__Things to do__:
A - Reproduce the Killers from Space review from "In the early" to "drills in schools.", keeping every word and mark unchanged.
B - Carry on the Killers from Space review, picking up right after its final sentence.

__Extracted text__:
# # #
Pros: Features a mildly intriguing Cold War spy plot with an overlay of alien invaders
Cons: The film is talky and slow-paced; the alien make-up is laughable; the rear-projected monsters are about as frightening as a visit to your local zoo’s reptile house

Last year I participated in the annual “So Bad It’s Good” blogathon hosted by Rebecca at Taking Up Room. Back then, I wrote about a bizarre alien who takes over the mind and body of a nuclear scientist in order to gain access to America's nuclear secrets and rule the world (The Brain from Planet Arous).

For this year’s So Bad It’s Good fest, I decided on a film about bizarre aliens who take over the mind of a scientist in order to gain access to nuclear secrets and rule the world. (I know what you’re thinking, but stick with me -- it’s only superficially similar to last year’s baddie. And by the way, if you like what you see here, you’ll love all the write-ups of delightfully bad films that Rebecca has collected at her site.)

In the early part of the 1950s, the newly developed H-bomb -- orders of magnitude more powerful than the bombs that leveled Hiroshima and Nagasaki -- hovered like a colossal mushroom-shaped angel of death over the collective imaginations of Americans. Fears of world-ending nuclear war precipitated communist witch hunts, backyard bomb shelters and duck-and-cover drills in schools.

B movie makers, never ones to let a good scare go unexploited, reworked the fears into assorted alien invasions, radioactive monsters and even the occasional apocalyptic wasteland. Wisely, most declined to feature or even refer to Russians in their films, as that was getting a little too close to worrying news headlines to be good, escapist entertainment. So alien invaders and irradiated monsters were pressed into service as stand-ins for the pesky Reds.

As an early Cold War artifact, Killers from Space is as paranoid and wacky as they come, featuring an American nuclear scientist kidnapped by Russians, er, aliens, and hypnotized into helping them with their nefarious plans. And for bad movie aficionados, it includes ludicrous-looking space invaders and more pseudo-scientific gobbledygook than you can shake a slide rule at.

Titles screen - Killers from Space (1954)
Killers from Space, meet the killers from Earth with their awesome H-bombs!

The film opens with lots of stock footage of an above-ground nuclear test being conducted in the Nevada desert. Dr. Doug Martin (Peter Graves) is flying second seat in a jet circling the blast, taking measurements. Martin and the pilot spot a strange bright light flashing on the ground near the test site, and as they change course to investigate, the pilot shouts that he’s lost control of the plane, which heads straight toward the ground.

Rescuers find the mangled body of the pilot at the crash site, but there’s not even a tiny piece of Dr. Martin to be found. Later in the day, Martin, shaken and disoriented, stumbles up to the main gate of the nuclear test base, seemingly none the worse for wear with the exception of neat surgical incisions on his chest.
# # #
__Data records__:
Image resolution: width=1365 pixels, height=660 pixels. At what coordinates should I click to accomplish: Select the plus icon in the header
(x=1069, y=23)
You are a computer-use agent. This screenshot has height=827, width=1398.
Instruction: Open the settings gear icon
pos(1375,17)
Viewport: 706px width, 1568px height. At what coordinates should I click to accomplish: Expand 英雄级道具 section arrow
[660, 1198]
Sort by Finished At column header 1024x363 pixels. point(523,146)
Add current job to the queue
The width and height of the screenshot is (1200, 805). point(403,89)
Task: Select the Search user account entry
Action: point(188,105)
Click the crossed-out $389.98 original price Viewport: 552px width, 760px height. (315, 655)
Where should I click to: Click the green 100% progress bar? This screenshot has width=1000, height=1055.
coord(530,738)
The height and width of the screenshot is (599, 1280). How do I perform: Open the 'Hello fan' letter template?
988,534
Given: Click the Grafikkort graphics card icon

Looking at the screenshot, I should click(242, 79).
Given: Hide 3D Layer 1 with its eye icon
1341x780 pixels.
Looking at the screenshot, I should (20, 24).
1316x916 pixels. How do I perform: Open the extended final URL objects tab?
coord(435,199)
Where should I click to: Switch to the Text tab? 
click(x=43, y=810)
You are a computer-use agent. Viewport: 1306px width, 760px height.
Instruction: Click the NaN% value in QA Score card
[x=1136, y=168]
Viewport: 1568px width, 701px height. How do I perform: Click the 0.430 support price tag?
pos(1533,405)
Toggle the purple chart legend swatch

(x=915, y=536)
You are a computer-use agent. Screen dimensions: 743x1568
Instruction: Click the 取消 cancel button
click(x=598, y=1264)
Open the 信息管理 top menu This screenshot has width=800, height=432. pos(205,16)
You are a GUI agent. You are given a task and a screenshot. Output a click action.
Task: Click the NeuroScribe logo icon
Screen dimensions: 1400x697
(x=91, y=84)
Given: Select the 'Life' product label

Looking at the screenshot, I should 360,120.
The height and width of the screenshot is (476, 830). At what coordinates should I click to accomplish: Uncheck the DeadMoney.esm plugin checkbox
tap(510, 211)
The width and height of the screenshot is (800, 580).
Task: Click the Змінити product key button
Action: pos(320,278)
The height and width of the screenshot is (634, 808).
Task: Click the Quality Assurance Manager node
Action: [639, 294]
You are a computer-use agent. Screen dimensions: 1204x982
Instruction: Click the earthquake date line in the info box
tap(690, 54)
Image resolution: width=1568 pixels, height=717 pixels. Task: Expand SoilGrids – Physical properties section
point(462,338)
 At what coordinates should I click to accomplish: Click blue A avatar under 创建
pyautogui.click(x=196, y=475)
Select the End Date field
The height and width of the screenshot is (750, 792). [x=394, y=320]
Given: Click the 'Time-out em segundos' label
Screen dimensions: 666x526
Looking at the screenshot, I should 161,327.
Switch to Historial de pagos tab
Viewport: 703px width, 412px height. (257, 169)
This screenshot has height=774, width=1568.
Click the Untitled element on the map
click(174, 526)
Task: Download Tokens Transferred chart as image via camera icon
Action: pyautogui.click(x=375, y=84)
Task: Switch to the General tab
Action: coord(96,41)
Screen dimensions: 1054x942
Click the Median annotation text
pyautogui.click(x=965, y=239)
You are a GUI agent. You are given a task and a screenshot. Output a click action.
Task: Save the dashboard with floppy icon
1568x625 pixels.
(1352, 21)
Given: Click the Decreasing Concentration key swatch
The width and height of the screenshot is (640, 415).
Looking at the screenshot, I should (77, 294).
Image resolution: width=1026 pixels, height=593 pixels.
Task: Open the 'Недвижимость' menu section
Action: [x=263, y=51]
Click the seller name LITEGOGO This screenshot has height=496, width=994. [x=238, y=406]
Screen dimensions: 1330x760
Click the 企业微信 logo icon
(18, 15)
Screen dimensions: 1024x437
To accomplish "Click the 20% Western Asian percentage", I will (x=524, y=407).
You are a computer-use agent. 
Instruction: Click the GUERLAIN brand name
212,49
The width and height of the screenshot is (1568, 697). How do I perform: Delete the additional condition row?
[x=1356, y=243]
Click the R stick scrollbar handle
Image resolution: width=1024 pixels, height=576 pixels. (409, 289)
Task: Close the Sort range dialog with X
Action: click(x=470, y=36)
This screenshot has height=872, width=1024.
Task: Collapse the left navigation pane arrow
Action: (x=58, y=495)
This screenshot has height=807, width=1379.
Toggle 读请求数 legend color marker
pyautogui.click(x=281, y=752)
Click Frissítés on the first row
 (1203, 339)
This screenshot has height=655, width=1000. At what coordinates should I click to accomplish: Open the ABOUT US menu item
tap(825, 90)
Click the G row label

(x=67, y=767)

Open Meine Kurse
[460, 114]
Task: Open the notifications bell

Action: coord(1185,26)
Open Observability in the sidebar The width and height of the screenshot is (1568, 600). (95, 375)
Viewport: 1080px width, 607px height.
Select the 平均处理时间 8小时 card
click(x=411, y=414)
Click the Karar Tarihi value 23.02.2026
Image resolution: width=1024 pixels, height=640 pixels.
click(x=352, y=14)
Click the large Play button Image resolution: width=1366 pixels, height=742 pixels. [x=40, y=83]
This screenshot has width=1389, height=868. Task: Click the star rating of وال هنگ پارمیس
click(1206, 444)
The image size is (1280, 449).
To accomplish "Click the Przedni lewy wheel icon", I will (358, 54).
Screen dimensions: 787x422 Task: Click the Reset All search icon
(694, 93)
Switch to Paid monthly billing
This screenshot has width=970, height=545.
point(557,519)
# # #
__Responses by item number__:
A -
In the early part of the 1950s, the newly developed H-bomb -- orders of magnitude more powerful than the bombs that leveled Hiroshima and Nagasaki -- hovered like a colossal mushroom-shaped angel of death over the collective imaginations of Americans. Fears of world-ending nuclear war precipitated communist witch hunts, backyard bomb shelters and duck-and-cover drills in schools.

B -
Martin’s colleagues and his wife Ellen (Barbara Bestar) are relieved that he’s alive, yet incredulous that he could have survived such a horrendous crash. The chief scientist and base doctor order Martin to take time off to recover, but being a patriotic cold warrior, Martin chomps at the bit to get back to work.

A grizzled FBI agent (Briggs, played by Steve Pendleton) is called in to investigate, and at one point he speculates that the man claiming to be Martin is an imposter (cue the dramatic music). No one else wants to believe the worst, but as a precaution Martin’s superiors put him on indefinite leave.

At home, Martin is having nightmares and seeing weird, disembodied floating eyeballs. But Martin is a driven man (by his sense of duty, or something else?), and the mandatory downtime will not stand. He sneaks onto the base after hours and helps himself to a file of top secret test data.

The suspicious FBI agent tails Martin and catches him trying to hide the files under a rock near where his plane crashed. Martin escapes, but crashes his car after huge floating eyeballs seem to fly into his windshield.

Screenshot - Floating eyeballs in Killers from Space (1954)
Public service announcement: When driving, always keep your eyes on the road.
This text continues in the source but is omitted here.